No por eso varios líderes opositores a Bámaca han hecho público la razón del por qué no quiere dejar el poder que ya se le terminó desde hace más de un año y medio, y que por la pandemia, se decidió posponer: el jineteo de  más de 2 mil 500 millones de la Caja de Ahorro y del FABES.

La semana pasada, durante dos días, un minúsculo grupo encabezado por Pedro Gómez Bámaca, marcharon hacia el centro de la ciudad capital, bajo el pretexto de que el gobierno de Andrés Manuel López Obrador ha hecho “oídos sordos” a sus peticiones relacionadas con la salud, educación, empleo y derechos laborales.

No resulta extraño que las decenas de protestas para echar abajo la Reforma Educativa impulsada en el gobierno de Enrique Peña Nieto, cumplida por la administración de AMLO, no les haya convencido y sigan con las mismas artimañas.

Exigen solución a las minutas firmadas con el gobierno federal, un alto a las acciones unilaterales de las autoridades educativas, así como la operatividad inmediata de la Caja de Ahorro y Fabes, y la reincorporación inmediata de los docentes cesados del comité seccional.

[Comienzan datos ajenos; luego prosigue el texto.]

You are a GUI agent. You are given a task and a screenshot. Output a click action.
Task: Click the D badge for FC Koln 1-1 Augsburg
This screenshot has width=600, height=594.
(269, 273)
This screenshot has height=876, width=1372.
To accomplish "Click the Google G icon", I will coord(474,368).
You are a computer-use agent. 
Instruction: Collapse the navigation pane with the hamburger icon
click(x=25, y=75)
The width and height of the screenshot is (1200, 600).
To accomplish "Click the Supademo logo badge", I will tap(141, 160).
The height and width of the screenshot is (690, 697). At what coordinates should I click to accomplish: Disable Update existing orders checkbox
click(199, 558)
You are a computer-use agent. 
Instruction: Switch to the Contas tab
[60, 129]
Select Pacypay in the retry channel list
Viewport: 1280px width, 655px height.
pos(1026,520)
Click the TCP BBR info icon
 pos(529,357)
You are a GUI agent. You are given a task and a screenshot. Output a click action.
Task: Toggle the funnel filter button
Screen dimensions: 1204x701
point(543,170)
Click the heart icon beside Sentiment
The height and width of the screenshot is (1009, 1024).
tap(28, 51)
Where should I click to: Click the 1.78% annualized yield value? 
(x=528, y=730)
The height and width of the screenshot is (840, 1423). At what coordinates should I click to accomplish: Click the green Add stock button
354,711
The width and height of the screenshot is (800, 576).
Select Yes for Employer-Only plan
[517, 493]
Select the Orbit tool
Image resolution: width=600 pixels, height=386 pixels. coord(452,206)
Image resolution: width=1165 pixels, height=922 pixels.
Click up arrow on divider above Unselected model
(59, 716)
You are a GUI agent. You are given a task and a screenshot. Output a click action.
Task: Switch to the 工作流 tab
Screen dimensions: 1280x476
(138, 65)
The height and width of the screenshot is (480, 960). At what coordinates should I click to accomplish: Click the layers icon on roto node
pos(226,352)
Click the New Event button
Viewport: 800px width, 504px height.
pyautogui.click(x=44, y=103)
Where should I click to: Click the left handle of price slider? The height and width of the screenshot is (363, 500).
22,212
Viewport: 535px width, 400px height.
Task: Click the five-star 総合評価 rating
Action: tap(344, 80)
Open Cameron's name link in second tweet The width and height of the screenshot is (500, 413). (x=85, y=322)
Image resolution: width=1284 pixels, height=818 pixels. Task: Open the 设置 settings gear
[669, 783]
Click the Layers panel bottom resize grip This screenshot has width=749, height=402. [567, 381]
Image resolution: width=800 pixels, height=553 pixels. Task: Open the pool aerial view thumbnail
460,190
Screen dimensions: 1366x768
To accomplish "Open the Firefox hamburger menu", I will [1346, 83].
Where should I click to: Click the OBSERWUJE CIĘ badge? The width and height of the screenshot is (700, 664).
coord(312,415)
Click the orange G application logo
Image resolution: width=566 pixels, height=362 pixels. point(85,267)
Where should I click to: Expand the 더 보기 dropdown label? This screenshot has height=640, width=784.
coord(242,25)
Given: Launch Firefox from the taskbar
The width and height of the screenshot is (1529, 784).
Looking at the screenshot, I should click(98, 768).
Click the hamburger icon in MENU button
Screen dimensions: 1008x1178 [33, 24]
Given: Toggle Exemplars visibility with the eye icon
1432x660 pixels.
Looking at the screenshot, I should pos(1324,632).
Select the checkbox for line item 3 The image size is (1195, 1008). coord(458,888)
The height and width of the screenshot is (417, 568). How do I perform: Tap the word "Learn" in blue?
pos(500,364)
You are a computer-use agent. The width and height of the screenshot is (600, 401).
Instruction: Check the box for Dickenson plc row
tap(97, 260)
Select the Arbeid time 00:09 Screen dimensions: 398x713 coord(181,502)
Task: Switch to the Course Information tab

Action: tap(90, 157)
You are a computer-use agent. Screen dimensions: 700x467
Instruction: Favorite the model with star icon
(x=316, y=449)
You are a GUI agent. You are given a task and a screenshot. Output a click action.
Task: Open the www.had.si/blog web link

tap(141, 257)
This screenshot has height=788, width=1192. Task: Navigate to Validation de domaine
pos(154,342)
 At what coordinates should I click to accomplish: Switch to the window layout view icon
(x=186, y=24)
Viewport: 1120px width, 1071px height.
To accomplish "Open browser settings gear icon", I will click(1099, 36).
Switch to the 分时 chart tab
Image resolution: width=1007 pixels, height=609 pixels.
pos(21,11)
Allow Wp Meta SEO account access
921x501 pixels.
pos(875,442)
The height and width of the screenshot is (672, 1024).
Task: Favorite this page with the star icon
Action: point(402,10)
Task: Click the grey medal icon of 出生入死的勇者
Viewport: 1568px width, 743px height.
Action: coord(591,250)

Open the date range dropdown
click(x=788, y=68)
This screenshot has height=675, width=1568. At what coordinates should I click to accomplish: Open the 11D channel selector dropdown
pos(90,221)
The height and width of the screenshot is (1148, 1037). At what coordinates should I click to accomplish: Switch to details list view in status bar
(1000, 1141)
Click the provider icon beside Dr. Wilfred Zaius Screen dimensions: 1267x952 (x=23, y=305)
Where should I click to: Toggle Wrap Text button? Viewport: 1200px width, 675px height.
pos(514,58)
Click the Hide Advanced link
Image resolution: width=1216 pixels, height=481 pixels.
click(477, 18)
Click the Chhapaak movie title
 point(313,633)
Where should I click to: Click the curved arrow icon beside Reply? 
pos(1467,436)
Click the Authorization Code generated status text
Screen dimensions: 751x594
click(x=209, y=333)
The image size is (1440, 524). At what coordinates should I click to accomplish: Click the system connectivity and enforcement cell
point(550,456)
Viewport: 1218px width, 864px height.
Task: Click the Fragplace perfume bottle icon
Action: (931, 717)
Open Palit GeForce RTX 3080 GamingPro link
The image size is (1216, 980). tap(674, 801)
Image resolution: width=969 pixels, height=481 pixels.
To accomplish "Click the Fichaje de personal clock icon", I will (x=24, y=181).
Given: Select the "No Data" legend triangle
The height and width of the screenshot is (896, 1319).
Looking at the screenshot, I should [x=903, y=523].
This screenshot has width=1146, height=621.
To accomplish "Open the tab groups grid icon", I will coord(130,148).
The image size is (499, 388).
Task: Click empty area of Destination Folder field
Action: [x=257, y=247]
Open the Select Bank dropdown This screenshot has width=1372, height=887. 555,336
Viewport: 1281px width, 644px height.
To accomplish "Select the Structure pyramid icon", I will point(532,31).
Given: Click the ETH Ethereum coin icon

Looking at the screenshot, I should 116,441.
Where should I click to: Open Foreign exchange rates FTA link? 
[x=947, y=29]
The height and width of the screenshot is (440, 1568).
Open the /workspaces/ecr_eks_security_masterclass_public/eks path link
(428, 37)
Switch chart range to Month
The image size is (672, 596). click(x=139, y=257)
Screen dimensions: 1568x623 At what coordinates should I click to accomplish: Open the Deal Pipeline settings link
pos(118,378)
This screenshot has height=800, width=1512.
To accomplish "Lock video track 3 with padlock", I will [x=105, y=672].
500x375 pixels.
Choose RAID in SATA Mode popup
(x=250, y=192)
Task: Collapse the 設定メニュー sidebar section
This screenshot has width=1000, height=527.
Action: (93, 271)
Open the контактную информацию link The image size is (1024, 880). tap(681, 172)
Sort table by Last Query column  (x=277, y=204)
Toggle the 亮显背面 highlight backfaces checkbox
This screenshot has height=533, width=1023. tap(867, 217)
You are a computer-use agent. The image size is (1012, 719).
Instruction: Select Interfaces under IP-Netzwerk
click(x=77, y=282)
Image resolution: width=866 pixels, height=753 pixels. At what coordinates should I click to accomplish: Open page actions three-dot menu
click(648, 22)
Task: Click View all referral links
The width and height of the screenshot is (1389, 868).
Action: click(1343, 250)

Lo cierto es que como el gobierno le movió el tapete en el manejo de los recursos de las cajas de ahorro que tenía secuestradas Bámaca, movilizó a sus achichincles, aunque habría que decirlo, ya no son aquellas mega marchas por la sencilla razón de que los maestros y maestras se han dado cuenta que el “líder” sindical sólo los ha utilizado para sus fines aviesos.

En redes sociales, la ciudadanía ha hecho eco a las quejas que circulan respecto a que Bámaca está dando “patadas de ahogado” al ver que su mina de oro se está acabando, pero, sobre todo, que está perdiendo poder entre sus agremiados.

Al interior de la Sección 7, los maestros que aspiran dirigir los destinos del sector, han denunciado la intimidación que sufren a través de personal contratado al interior de la CNTE. A los cuestionamientos de por qué no denuncian, explican no tiene caso un expediente más a las cuatro o cinco demandas que tiene la Fiscalía General del Estado contra Bámaca por fraudes en el manejo de las cajas de ahorro.

Lo cierto es que el tiempo se acorta para el dirigente sindical y su camarilla, pues por más marchas y plantones que haga, llegará el tiempo en que tenga que rendir cuentas no a la sociedad, sino a sus propios compañeros, quienes suponemos lo siguen porque están esperanzados en una plaza, además de que si no responden les descuentan al triple.

El tiempo siempre será el peor enemigo para quien su actuar no es transparente. Maestros contrarios suponen que las manifestaciones continuarán, y los desmanes de los jóvenes normalistas serán parte del show mediático, pero esto tendrá que terminar cuando el gobierno se decida a poner orden en un sindicato que debería ver por su gente no para mancillarlo.